I wanted to take time to lay out the setup because what happens after the seeming normalcy of the first act is a slow descent that is jarring and violent, scary and emotional. The whole torrid track is more or less meaningless if you as the viewer don’t have the ‘nearly had it’ aspect for John mixed with his sad pride as a memory. The time taken by director Ted Kotcheff (Who Is Killing The Great Chefs of Europe?, Weekend At Bernies) to carefully position John on the edge of the cliff is artful; once he tumbles over the side we feel it that much more. John takes up with a local bunch of hard living, base-level men who drink, fight and generally exist as a seeming force of nature rather than actual men. After a night of crazed drinking, John wakes to find himself in the home/shack of Doc (Pleasence) who, we learn, is a defunct doctor now living in this place as a refuge from the realities and failures he escaped. Doc serves as a tour guide of sorts, side-by-side with John whose behavior becomes more erratic, drinking becomes heavier and morals seem all over the place. It is, at times, painful to watch because we are watching a man coming apart at the seams whom we know had his act together not one day before. It is in this that the real horror reveals itself – no attacker, nothing stabbing him or chasing him but instead the systematic stripping away of logic and moral thought until only a shell remains.

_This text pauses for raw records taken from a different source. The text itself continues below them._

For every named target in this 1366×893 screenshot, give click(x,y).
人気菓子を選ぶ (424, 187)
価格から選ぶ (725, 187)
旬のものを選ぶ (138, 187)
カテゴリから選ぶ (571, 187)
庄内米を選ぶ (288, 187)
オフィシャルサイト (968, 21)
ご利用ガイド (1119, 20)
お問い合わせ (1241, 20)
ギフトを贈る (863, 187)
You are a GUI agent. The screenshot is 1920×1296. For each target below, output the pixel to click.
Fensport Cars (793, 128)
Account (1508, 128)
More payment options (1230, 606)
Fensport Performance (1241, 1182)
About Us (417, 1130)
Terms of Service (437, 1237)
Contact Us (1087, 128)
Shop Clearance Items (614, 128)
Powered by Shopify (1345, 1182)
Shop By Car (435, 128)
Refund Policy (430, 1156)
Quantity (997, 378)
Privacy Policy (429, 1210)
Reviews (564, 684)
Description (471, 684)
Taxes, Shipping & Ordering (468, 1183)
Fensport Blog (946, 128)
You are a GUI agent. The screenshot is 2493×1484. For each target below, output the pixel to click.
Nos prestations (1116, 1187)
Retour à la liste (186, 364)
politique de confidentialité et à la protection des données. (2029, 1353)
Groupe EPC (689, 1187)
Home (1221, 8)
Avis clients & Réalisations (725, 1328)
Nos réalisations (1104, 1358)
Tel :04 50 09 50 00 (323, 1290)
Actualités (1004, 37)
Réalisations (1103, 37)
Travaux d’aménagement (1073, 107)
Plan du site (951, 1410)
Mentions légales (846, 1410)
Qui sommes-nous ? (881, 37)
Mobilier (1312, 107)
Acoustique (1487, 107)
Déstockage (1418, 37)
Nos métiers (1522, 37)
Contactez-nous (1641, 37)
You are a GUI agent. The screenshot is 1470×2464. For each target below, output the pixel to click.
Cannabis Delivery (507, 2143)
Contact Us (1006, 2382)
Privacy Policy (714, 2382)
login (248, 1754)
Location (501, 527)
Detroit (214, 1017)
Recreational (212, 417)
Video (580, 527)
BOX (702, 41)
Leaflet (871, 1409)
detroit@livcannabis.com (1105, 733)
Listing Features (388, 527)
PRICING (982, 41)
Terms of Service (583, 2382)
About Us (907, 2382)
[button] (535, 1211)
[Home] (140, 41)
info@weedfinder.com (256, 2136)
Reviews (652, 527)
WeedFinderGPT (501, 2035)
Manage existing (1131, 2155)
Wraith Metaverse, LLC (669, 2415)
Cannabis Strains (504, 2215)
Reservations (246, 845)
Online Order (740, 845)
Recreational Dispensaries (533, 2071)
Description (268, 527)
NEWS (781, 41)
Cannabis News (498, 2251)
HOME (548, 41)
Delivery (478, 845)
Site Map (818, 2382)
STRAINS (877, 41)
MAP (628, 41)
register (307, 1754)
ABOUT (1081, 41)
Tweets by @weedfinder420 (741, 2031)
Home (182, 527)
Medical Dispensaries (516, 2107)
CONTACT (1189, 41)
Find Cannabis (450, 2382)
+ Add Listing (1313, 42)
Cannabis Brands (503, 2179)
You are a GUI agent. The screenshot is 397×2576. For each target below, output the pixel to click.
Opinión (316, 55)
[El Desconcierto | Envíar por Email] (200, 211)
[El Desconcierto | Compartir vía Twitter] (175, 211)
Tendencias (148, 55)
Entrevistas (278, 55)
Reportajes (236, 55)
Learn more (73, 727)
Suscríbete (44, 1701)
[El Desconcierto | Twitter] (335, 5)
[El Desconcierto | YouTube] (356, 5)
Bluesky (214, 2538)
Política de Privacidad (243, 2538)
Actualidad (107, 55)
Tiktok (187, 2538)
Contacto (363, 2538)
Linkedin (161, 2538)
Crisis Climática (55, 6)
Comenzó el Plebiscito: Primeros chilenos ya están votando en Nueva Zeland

There is some degree of controversy surrounding this film as it depicts (in the film carried out by the group of men) a brutal nighttime kangaroo hunt. A note at the end of the film mentions that the footage of kangaroos being killed was taken from an actual hunt and not set up/performed for the film. Notwithstanding, it is an unrelenting sequence that absolutely stopped me in my tracks and was quite hard to shake. Coupling that terrible imagery with the ongoing break from reality John is experiencing and you have a final act that just shakes you over and over and doesn’t let go. This is handled with the steady, soft hand of a director that takes advantage of, but does not exploit, your care for John’s safety in a shocking final spike of tension.
All in all, the restoration work is something extraordinary to see – a full palette of color run through the dust and wear of the Australian outback to reveal a washed hue of unmistakable beauty. DIrector Ted Kocheff’s Wake In Fright is a wonder of a film, not only a suspenseful and scary but all the while elegant and meaningful. I won’t forget this one for a good long time.